Like with anything involving the use of weights, there will always be inexperienced lifters or just ego-lifters who got themselves injured trying to handle weights that were too busy handling them who slander the name of the bench. Bench pressing has been around for quite a while, and we’ve got to see the likes of champions such as Ryan Kennelly bench insane world records so high that most squats or even deadlifts can’t compare. How? It all has to do with your technique.
Yes, the bench press is omnipotent for developing size to conquer Mr. Olympia or vanquish records across the globe. It hits the triceps, shoulders, and of course the chest. However, one critical component of the bench that shouldn’t be neglected is the concept of leg drive.
Have you ever heard of the “happy feet” bench press? You can probably guess what it looks like visually. The lifter lowers the barbell, but as soon as they begin to initiate the actual press, their feet (probably legs too) raise off the floor and spiral out of control. Not only does this completely eliminate every ounce of potential leg drive the lifter may have had, it can potentially throw the lifter off balance and easily result in a failed rep.
“Legs in a pressing movement?

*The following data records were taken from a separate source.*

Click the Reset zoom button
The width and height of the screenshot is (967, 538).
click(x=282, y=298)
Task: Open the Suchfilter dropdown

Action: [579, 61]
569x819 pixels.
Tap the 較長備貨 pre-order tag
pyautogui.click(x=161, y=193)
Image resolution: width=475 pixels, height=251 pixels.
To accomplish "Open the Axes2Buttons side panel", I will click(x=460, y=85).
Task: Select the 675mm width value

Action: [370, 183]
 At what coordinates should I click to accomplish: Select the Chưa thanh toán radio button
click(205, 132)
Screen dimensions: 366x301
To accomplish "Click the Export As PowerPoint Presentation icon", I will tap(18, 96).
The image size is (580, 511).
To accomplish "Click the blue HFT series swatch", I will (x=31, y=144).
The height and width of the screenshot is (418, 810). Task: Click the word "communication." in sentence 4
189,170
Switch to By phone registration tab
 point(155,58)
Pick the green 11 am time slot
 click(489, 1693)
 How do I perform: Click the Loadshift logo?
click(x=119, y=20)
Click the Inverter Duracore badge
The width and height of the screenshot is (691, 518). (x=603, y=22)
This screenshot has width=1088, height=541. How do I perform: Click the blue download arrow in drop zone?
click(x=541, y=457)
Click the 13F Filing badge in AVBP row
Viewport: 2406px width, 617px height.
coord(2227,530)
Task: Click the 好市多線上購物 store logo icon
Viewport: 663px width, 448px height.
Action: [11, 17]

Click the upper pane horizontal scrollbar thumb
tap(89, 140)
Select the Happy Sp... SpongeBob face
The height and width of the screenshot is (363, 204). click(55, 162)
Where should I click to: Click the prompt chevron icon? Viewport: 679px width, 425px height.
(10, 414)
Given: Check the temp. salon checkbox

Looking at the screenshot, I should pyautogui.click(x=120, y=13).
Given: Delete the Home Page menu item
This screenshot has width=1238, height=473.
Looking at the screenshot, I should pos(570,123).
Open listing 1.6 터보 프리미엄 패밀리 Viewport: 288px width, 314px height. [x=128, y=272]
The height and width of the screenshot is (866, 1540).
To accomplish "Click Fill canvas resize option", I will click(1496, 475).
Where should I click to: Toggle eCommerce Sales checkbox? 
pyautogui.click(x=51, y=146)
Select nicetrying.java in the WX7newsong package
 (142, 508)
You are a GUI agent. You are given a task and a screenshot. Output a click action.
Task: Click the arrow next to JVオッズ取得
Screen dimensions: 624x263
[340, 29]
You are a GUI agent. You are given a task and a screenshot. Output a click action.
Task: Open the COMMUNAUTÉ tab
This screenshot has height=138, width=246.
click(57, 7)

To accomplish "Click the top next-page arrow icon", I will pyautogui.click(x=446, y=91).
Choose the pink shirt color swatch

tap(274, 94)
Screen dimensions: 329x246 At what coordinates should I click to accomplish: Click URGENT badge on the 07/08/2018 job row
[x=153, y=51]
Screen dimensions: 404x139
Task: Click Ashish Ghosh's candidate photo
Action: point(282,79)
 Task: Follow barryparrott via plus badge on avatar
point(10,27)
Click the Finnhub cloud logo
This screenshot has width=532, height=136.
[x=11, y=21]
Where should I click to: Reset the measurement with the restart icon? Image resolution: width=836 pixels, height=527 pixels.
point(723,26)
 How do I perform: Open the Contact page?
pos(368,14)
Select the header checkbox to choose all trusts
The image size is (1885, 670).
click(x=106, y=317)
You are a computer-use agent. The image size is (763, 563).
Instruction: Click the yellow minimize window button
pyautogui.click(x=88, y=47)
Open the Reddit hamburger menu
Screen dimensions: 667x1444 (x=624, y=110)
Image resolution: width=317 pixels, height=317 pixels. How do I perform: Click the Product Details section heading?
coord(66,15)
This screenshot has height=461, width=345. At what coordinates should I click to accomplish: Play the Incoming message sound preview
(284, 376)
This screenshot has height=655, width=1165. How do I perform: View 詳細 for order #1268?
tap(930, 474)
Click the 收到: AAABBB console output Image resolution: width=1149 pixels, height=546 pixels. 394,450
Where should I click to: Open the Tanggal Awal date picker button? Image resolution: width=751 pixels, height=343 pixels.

That makes no sense Actually, it makes logical sense if you just think for a second. Your feet are connected to the floor or ground below you when pressing, with exceptions such as floor pressing with extended legs. Therefore, force can be applied from your feet into your legs into the press, increasing force output.
The very act of your feet raising off the ground in the first place symbolizes that you’re attempting to utilize leg drive, but your technique is holding you back. To correctly implement leg drive into your press, you simply need to go at it one or both of the following two methods:
While already in position to bench, bring your legs as far back behind your body as you comfortably can. Plant your feet into the floor and push them forward as hard as you can as if you were attempting to perform a leg extension. If your legs are far back enough, your feet won’t leave the floor.
Just like method one, except you’re going to bring your legs even further back (forcing your heels to come up). You’ll be pressing more with the balls of your feet, but the furthered leg positioning potentially creates an even stronger leg drive for most lifters.
* Not all lifting federations approve method two, but all federations approve method one
The scapula (essentially your shoulder blades) play a massive role in any press. Even worse than losing leg drive, not keeping your back tight by retracting your scapula in the bench press has the potential to cause shoulder injuries when pressing near-maximum loads. Your entire back is resting on the bench press pad, and this is where most force is applied in the press.
Retracting the scapula is to pull your shoulder blades as far back as possible and then down with the same effort. Doing this while benching greatly reduces the risk of injuring the shoulder, as retracting moves the shoulders out of the way so that the lat and chest muscles can be activated to do the majority of the pressing work. It also creates an arch in the thoracic spine, which decreases the range of motion necessary to complete reps, which allows more weight to be used.
An added benefit of scapula retraction is the capability to keep your back on the narrow bench pad. Not staying tight through retraction will cause the shoulders to slip off the pad, decreasing power output and increasing stress on the shoulders. Scapula retraction also allows a lifter to become tighter in the bench press, increasing power output.
When you watched someone bench press 225 lbs with your own eyes for the first time (and thought they were a god), you probably thought that the bar went straight down and straight up. What if preached to you that the bar path for the bench press was actually in a curved motion?
How does that make sense? Think of it this way: The barbell (when unracked) naturally hovers right above the pressing muscles (traps, shoulders, upper chest) where it would be balanced. You can try it for yourself with any heavy object by laying on your back, extending your arms with the object, and swinging your arms back and forward. You’ll notice that a sufficiently heavy enough load will feel impossible to hold while in front of or behind your balance point.
During the eccentric (lowering) portion of the press, the barbell essentially curves downward towards just below the chest. During the concentric (pressing) portion of the press, the barbell reverses by curving upward towards your balance point. However, the degree of the curvature of your bar path depends on many factors such as arm length and grip width.
Don’t get me wrong, there are many more subtle improvements to your bench press that you can make. I however, find these ideals as the most sufficient blueprints for lifters of any caliber to take into consideration on the path to ultimately become a beast at the bench press.